Uma característica comum dessas economias é que elas tendem a ter taxas de câmbio que estimulam importações e inibem a exportação de quase tudo exceto sua principal commodity. Não que seus líderes não percebam a necessidade de diversificar. Os países ricos em petróleo investiram em outros setores mas poucos desses investimentos tiveram êxito, pois a taxa de câmbio retarda o crescimento da agricultura, da produção fabril, do turismo e demais setores.
Depois, há a intensa volatilidade das commodities exportadas. Nos últimos 24 meses, por exemplo, o preço do petróleo disparou, subindo de menos de US$ 80 por barril para US$ 147, depois caiu para US$ 30, e mais uma vez se deslocou para cima, para US$ 60, em meados de 2009. Esses ciclos têm efeitos devastadores. A expansão provoca excesso de investimento, assunção de risco temerária e endividamento demasiado.

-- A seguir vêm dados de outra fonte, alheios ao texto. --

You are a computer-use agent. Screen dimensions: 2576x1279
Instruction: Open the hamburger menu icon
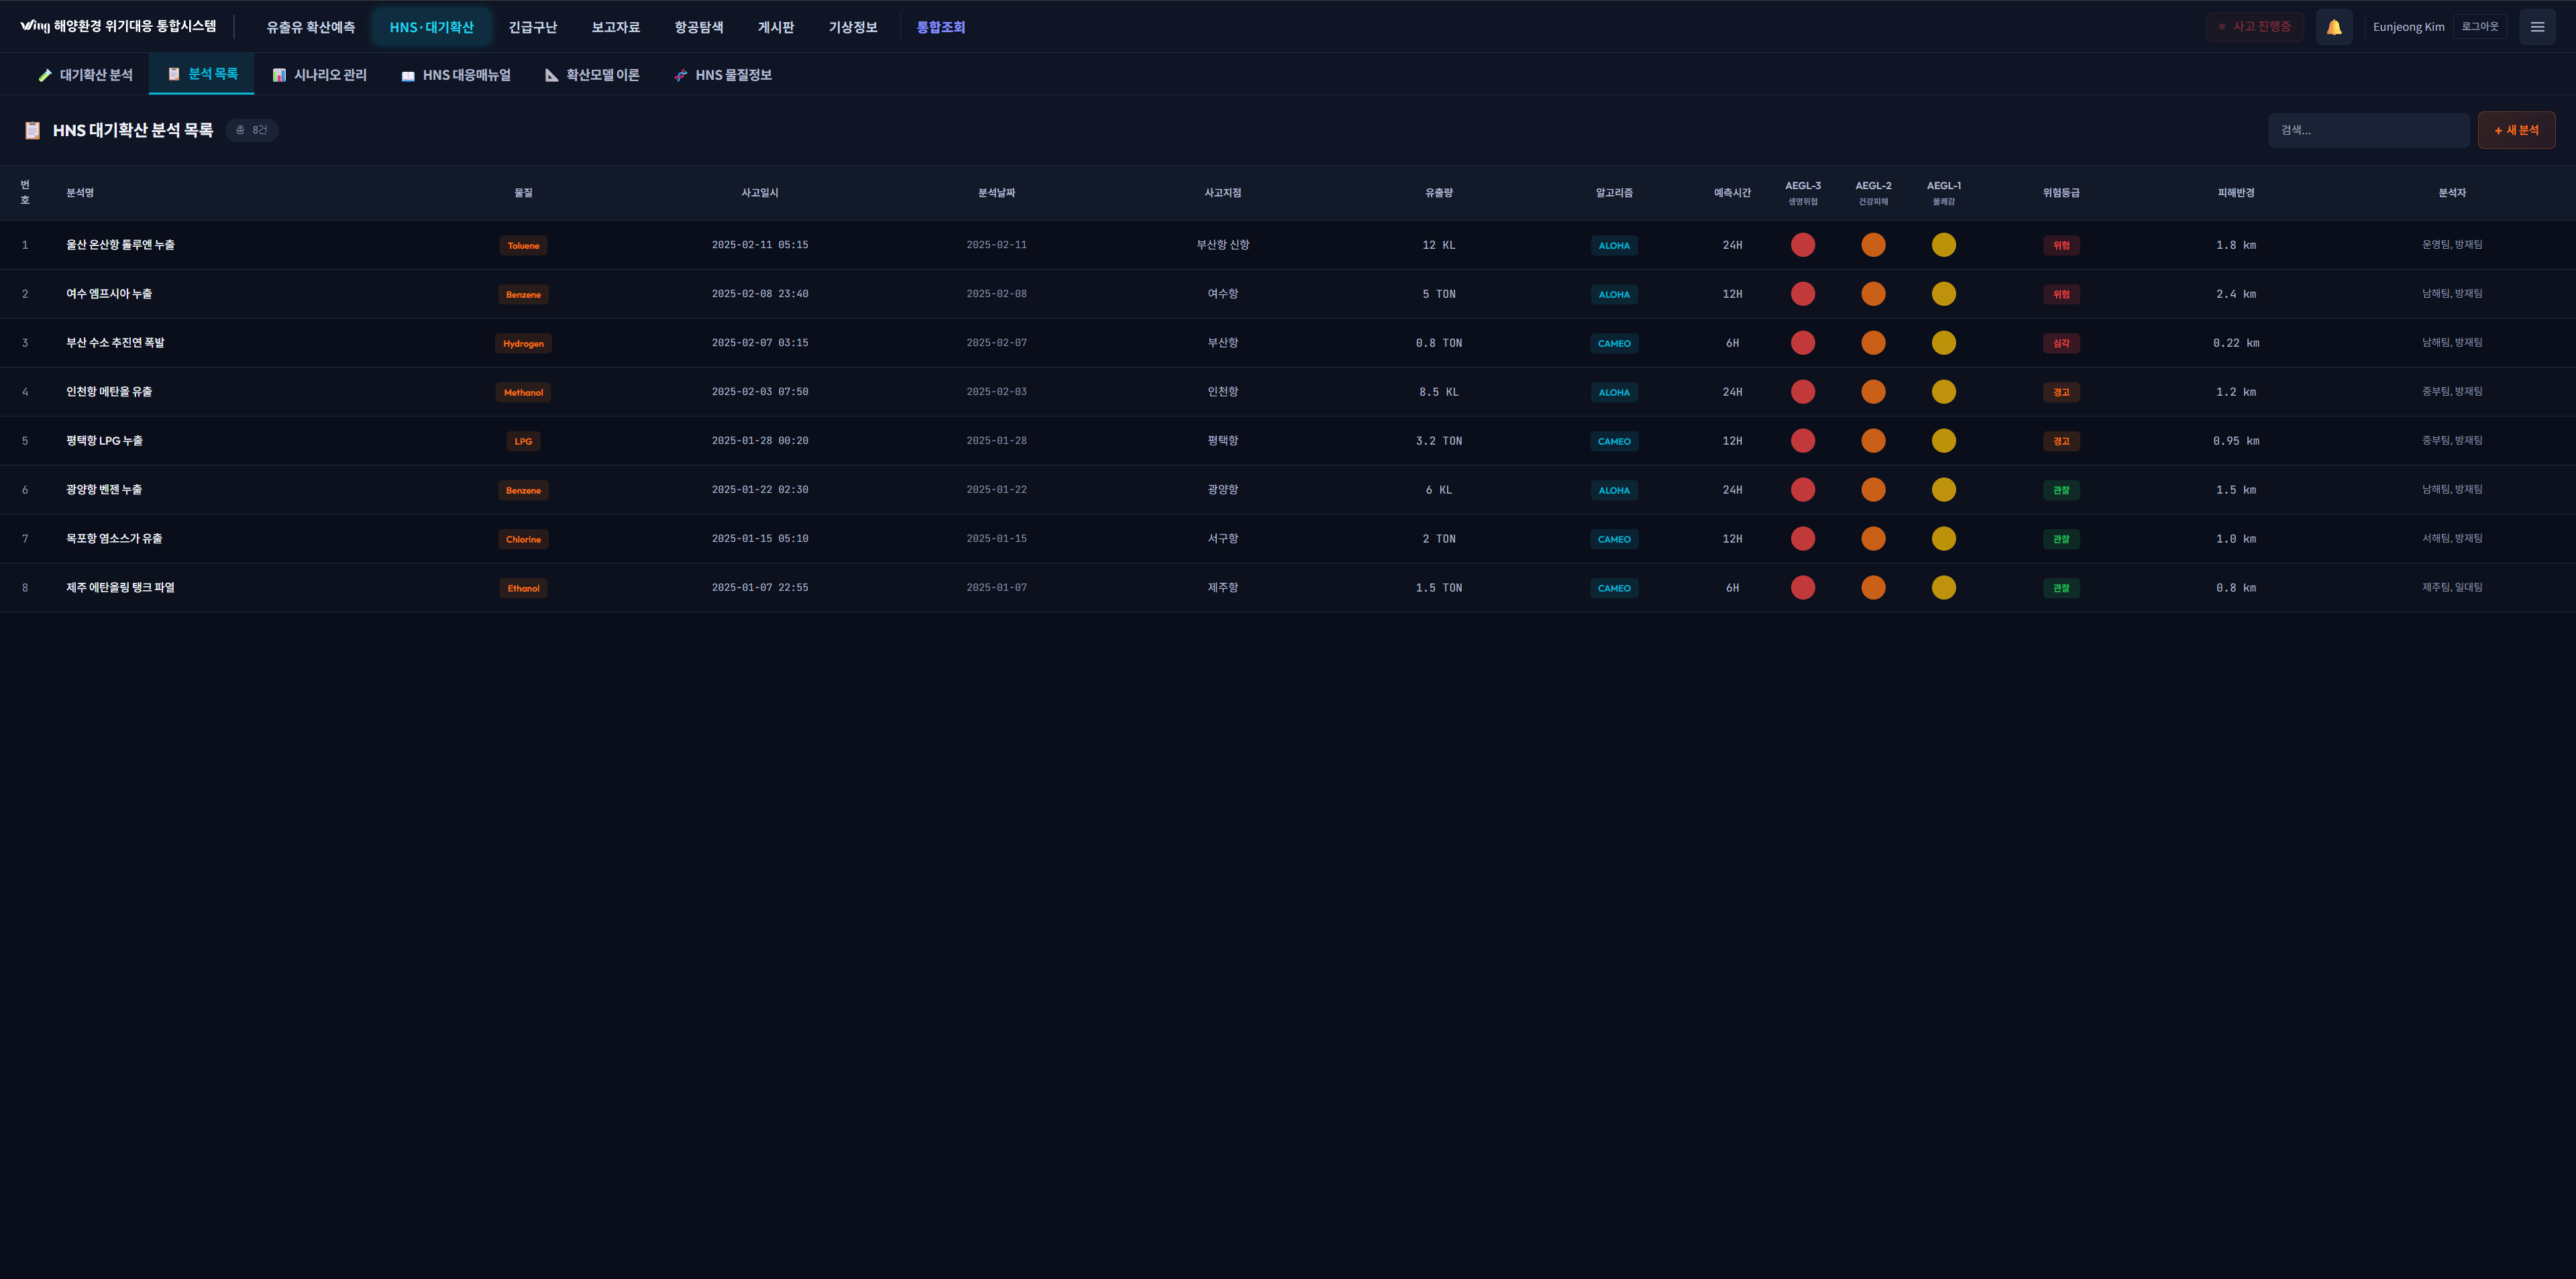[x=2536, y=27]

A recessão leva a crises bancárias e cortes orçamentários draconianos que prejudicam os pobres, que dependem de programas governamentais. Ademais, o crescimento impulsionado pelo petróleo não gera empregos em volumes proporcionais à sua participação na economia. Em muitos desses países, o petróleo e o gás natural respondem por mais de 80% das receitas governamentais, ao passo que esses setores geralmente empregam menos de 10% da força de trabalho. Isso aumenta a desigualdade econômica.
Talvez de forma ainda mais significativa, a maldição do petróleo gera políticas perversas. Considerando que os governos desses países não precisam tributar a população para acumular receitas fiscais gigantescas, seus líderes podem se dar o luxo de ser insensíveis e de se esquivar de prestar contas aos contribuintes, que por sua vez mantêm vínculos tênues e não raro parasitários com o Estado. Esses governos, com sua capacidade de dispor de imensos recursos financeiros praticamente de acordo com a sua vontade, inevitavelmente se tornam corruptos.
Assim que assumem o poder, esses governos ricos em petróleo são difíceis de desalojar, gastando vastos recursos públicos para comprar ou reprimir adversários políticos. Estatisticamente, um país petrolífero autoritário tem muito menos probabilidade de se mover na direção da democracia que uma autocracia carente de recursos. Governos ricos em petróleo nos países em desenvolvimento gastam duas a dez vezes mais com suas forças armadas que países pobres ou de renda mediana e são mais propensos a declarar guerra. A maioria dos países exportadores de petróleo que não possuem sólidas instituições democráticas antes de começarem a exportar petróleo cria uma atmosfera inóspita para a democracia.
Isso explica porque fundos soberanos, fundos de estabilização do petróleo e outras soluções tentadas pelos países ricos em petróleo para evitar os efeitos da volatilidade, excesso fiscal, endividamento, taxas de câmbio inibidoras de exportação e outros efeitos nocivos, raramente funcionam. Eles são atacados antes dos dias chuvosos ou são desperdiçados em investimentos medíocres.
Assim, estarão perdidas todas as esperanças para países pobres com ricos recursos naturais? Não necessariamente. Chile e Botsuana se destacam como casos de sucesso em continentes onde a maldição dos recursos provocou destruição. Como eles conseguiram se proteger ainda é um mistério. Desvendar o segredo do seu escape da maldição dos recursos poderá salvar milhões do excremento do diabo. Mas ninguém fez isto até agora.
Moisés Naím é editor-chefe da revista “Foreign Policy”, onde uma versão deste artigo será publicada em breve.